** Problem requirements **
Reproduce word for word every line from the one containing "Viewport: 1000px width, 656px height." to the final line of the data below; omit the pictures.

** Records to process **

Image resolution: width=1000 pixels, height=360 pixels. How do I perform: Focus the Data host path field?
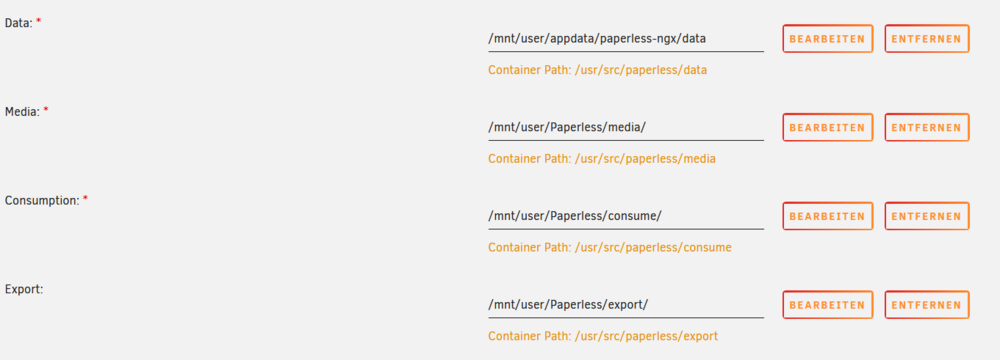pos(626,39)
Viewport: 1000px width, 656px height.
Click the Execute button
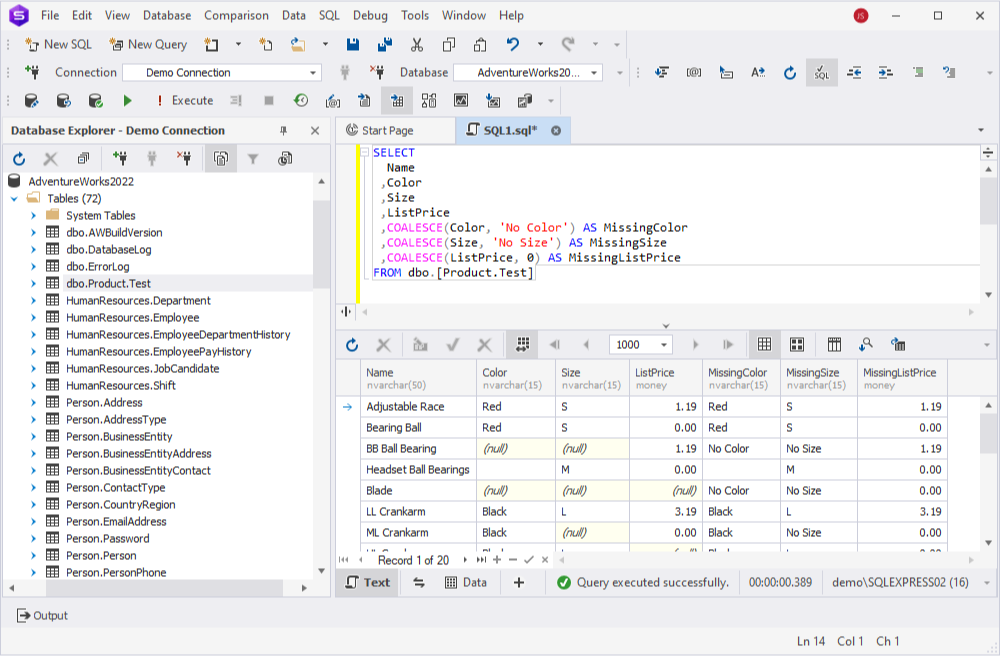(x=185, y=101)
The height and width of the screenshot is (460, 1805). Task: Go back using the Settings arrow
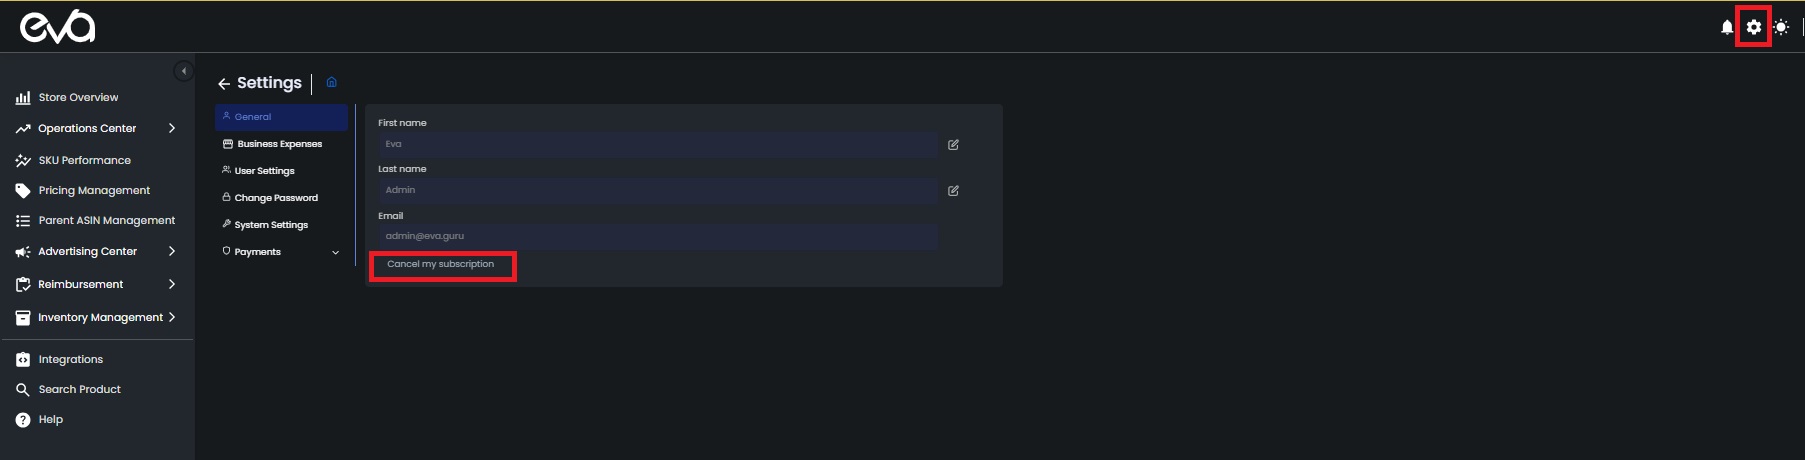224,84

** Finished task **
Viewport: 1000px width, 656px height.
Click the Execute button
(x=185, y=101)
The height and width of the screenshot is (460, 1805). Task: Go back using the Settings arrow
224,84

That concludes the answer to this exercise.